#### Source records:
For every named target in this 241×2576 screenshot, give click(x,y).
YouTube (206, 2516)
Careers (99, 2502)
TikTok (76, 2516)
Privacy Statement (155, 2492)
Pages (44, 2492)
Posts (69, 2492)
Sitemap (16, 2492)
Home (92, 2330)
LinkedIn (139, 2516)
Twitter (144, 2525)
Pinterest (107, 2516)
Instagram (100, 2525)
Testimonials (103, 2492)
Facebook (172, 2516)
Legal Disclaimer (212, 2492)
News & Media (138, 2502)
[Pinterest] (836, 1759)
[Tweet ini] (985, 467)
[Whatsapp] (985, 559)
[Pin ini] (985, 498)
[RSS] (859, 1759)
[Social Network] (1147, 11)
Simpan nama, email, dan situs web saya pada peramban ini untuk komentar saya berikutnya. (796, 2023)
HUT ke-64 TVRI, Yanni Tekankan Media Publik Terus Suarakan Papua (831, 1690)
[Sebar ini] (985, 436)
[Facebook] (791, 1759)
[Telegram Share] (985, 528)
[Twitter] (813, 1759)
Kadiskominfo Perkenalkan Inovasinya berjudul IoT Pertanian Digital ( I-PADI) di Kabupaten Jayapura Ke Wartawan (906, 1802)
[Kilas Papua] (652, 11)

#### Task item:
Beginning at the line that contains "Testimonials (103, 2492)" and ending at the last line above, copy each line without any change.

#### Response below:
Testimonials (103, 2492)
Facebook (172, 2516)
Legal Disclaimer (212, 2492)
News & Media (138, 2502)
[Pinterest] (836, 1759)
[Tweet ini] (985, 467)
[Whatsapp] (985, 559)
[Pin ini] (985, 498)
[RSS] (859, 1759)
[Social Network] (1147, 11)
Simpan nama, email, dan situs web saya pada peramban ini untuk komentar saya berikutnya. (796, 2023)
HUT ke-64 TVRI, Yanni Tekankan Media Publik Terus Suarakan Papua (831, 1690)
[Sebar ini] (985, 436)
[Facebook] (791, 1759)
[Telegram Share] (985, 528)
[Twitter] (813, 1759)
Kadiskominfo Perkenalkan Inovasinya berjudul IoT Pertanian Digital ( I-PADI) di Kabupaten Jayapura Ke Wartawan (906, 1802)
[Kilas Papua] (652, 11)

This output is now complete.